(Passage provided):

• • • •

Interchange in Virginia

The Bowers Hill interchange is a large interchange complex where the Hampton Roads Beltway intersects with Interstate 264 (I-264) as well as Military Highway, which carries the three U.S. Highways. It is named for the unincorporated community surrounding it, Bowers Hill, Virginia, which itself is a part of the independent city of Chesapeake, Virginia.

== History ==

The first portions of I-264 were opened beginning in 1964 and in 1966 were completed from Bowers Hill to the western approach to the Downtown Tunnel in Portsmouth.

I-64, the region's major east–west artery, was built through the area beginning in the 1960s. The 22 mi of I-64 between U.S. Route 460 (US 460) at Wards Corner in Norfolk and Bowers Hill in Chesapeake was completed in 1969. To reach the eastern terminus of the 945 mi Interstate Highway at Bowers Hill, eastbound I-64 was built in a westerly direction for its final 8 mi. By 1970, Bowers Hill had two Interstate Highways, and three arterial highways.

An additional crossing of Hampton Roads, to supplement the James River Bridge and the Hampton Roads Bridge-Tunnel, was a long-sought highway improvement in the area. A north–south roadway between Bowers Hill and the Churchland area was also wanted. Planning for what became I-664 began as early as 1964.

One of the more recent portions of the Interstate Highway System to be built in Virginia, I-664, was completed in April 1992. The 20.7 mi highway connects Bowers Hill with Hampton. I-664 includes the 4.6 mi Monitor-Merrimac Memorial Bridge-Tunnel across Hampton Roads between the independent cities of Newport News and Suffolk.

Major overpasses were built in conjunction with I-664, and its junction with the other highways required the demolition of the original overpass and interchange. A similar bridge to the original overpass remains nearby on Military Highway, crossing the now-abandoned Virginian Railway bed.

• • • •

(Tasks for this exercise):
1 - Reproduce the Bowers Hill passage word for word, in full.
2 - Rewrite the listing, from the line with "Task: Click the Sizes column header" through the end of the listing (inclusive), as a Markdown table with columns Row and Line, skipping blank lines.
The listing that follows the Bowers Hill passage has no connection to it.

(Entries shown):
• • • •

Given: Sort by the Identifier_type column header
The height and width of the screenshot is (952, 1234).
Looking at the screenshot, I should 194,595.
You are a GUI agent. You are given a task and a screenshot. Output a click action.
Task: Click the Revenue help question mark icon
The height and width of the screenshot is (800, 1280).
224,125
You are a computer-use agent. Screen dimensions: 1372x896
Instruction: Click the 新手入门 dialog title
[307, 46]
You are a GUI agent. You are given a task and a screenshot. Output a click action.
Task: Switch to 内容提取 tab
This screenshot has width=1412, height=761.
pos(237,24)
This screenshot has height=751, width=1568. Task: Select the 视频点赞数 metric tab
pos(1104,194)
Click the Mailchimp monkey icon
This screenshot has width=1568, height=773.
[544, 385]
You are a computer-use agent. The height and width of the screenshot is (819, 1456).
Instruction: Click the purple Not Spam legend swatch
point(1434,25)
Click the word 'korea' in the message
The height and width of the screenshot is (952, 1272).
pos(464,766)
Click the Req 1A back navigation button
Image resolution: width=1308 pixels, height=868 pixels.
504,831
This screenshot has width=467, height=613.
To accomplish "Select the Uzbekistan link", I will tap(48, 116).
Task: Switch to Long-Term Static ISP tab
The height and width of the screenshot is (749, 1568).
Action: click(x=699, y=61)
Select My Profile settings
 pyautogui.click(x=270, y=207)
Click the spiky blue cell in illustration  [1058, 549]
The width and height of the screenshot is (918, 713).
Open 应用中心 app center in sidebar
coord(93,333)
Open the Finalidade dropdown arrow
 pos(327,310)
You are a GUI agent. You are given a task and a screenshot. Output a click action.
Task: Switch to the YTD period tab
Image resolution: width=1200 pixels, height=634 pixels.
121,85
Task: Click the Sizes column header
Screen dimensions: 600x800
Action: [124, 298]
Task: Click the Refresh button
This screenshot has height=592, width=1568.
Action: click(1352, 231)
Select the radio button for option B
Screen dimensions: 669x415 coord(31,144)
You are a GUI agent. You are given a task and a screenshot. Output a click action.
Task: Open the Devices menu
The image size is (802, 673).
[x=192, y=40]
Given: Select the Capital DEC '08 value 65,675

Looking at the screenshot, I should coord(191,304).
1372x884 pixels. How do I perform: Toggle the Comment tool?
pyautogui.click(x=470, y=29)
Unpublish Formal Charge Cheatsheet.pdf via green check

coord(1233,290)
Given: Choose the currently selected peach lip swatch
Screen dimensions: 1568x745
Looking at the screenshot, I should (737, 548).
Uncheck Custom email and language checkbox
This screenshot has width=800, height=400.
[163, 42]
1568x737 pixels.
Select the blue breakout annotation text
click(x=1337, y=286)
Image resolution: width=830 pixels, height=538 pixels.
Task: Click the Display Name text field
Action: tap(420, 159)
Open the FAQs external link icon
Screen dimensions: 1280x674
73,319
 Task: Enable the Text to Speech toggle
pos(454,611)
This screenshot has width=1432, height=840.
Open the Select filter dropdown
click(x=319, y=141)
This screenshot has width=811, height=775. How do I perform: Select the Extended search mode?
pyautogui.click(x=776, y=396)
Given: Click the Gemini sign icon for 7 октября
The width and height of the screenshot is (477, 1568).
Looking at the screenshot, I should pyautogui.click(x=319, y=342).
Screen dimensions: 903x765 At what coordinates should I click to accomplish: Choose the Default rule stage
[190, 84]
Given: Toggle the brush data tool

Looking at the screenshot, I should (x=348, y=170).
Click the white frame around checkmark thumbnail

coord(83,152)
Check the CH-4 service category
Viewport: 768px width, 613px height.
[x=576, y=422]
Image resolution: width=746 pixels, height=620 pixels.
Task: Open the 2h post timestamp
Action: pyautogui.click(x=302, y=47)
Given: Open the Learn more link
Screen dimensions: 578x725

• • • •

(Results):
1 -
Interchange in Virginia

The Bowers Hill interchange is a large interchange complex where the Hampton Roads Beltway intersects with Interstate 264 (I-264) as well as Military Highway, which carries the three U.S. Highways. It is named for the unincorporated community surrounding it, Bowers Hill, Virginia, which itself is a part of the independent city of Chesapeake, Virginia.

== History ==

The first portions of I-264 were opened beginning in 1964 and in 1966 were completed from Bowers Hill to the western approach to the Downtown Tunnel in Portsmouth.

I-64, the region's major east–west artery, was built through the area beginning in the 1960s. The 22 mi of I-64 between U.S. Route 460 (US 460) at Wards Corner in Norfolk and Bowers Hill in Chesapeake was completed in 1969. To reach the eastern terminus of the 945 mi Interstate Highway at Bowers Hill, eastbound I-64 was built in a westerly direction for its final 8 mi. By 1970, Bowers Hill had two Interstate Highways, and three arterial highways.

An additional crossing of Hampton Roads, to supplement the James River Bridge and the Hampton Roads Bridge-Tunnel, was a long-sought highway improvement in the area. A north–south roadway between Bowers Hill and the Churchland area was also wanted. Planning for what became I-664 began as early as 1964.

One of the more recent portions of the Interstate Highway System to be built in Virginia, I-664, was completed in April 1992. The 20.7 mi highway connects Bowers Hill with Hampton. I-664 includes the 4.6 mi Monitor-Merrimac Memorial Bridge-Tunnel across Hampton Roads between the independent cities of Newport News and Suffolk.

Major overpasses were built in conjunction with I-664, and its junction with the other highways required the demolition of the original overpass and interchange. A similar bridge to the original overpass remains nearby on Military Highway, crossing the now-abandoned Virginian Railway bed.

2 -
| Row | Line |
|---|---|
| 1 | Task: Click the Sizes column header |
| 2 | Screen dimensions: 600x800 |
| 3 | Action: [124, 298] |
| 4 | Task: Click the Refresh button |
| 5 | This screenshot has height=592, width=1568. |
| 6 | Action: click(1352, 231) |
| 7 | Select the radio button for option B |
| 8 | Screen dimensions: 669x415 coord(31,144) |
| 9 | You are a GUI agent. You are given a task and a screenshot. Output a click action. |
| 10 | Task: Open the Devices menu |
| 11 | The image size is (802, 673). |
| 12 | [x=192, y=40] |
| 13 | Given: Select the Capital DEC '08 value 65,675 |
| 14 | Looking at the screenshot, I should coord(191,304). |
| 15 | 1372x884 pixels. How do I perform: Toggle the Comment tool? |
| 16 | pyautogui.click(x=470, y=29) |
| 17 | Unpublish Formal Charge Cheatsheet.pdf via green check |
| 18 | coord(1233,290) |
| 19 | Given: Choose the currently selected peach lip swatch |
| 20 | Screen dimensions: 1568x745 |
| 21 | Looking at the screenshot, I should (737, 548). |
| 22 | Uncheck Custom email and language checkbox |
| 23 | This screenshot has width=800, height=400. |
| 24 | [163, 42] |
| 25 | 1568x737 pixels. |
| 26 | Select the blue breakout annotation text |
| 27 | click(x=1337, y=286) |
| 28 | Image resolution: width=830 pixels, height=538 pixels. |
| 29 | Task: Click the Display Name text field |
| 30 | Action: tap(420, 159) |
| 31 | Open the FAQs external link icon |
| 32 | Screen dimensions: 1280x674 |
| 33 | 73,319 |
| 34 |  Task: Enable the Text to Speech toggle |
| 35 | pos(454,611) |
| 36 | This screenshot has width=1432, height=840. |
| 37 | Open the Select filter dropdown |
| 38 | click(x=319, y=141) |
| 39 | This screenshot has width=811, height=775. How do I perform: Select the Extended search mode? |
| 40 | pyautogui.click(x=776, y=396) |
| 41 | Given: Click the Gemini sign icon for 7 октября |
| 42 | The width and height of the screenshot is (477, 1568). |
| 43 | Looking at the screenshot, I should pyautogui.click(x=319, y=342). |
| 44 | Screen dimensions: 903x765 At what coordinates should I click to accomplish: Choose the Default rule stage |
| 45 | [190, 84] |
| 46 | Given: Toggle the brush data tool |
| 47 | Looking at the screenshot, I should (x=348, y=170). |
| 48 | Click the white frame around checkmark thumbnail |
| 49 | coord(83,152) |
| 50 | Check the CH-4 service category |
| 51 | Viewport: 768px width, 613px height. |
| 52 | [x=576, y=422] |
| 53 | Image resolution: width=746 pixels, height=620 pixels. |
| 54 | Task: Open the 2h post timestamp |
| 55 | Action: pyautogui.click(x=302, y=47) |
| 56 | Given: Open the Learn more link |
| 57 | Screen dimensions: 578x725 |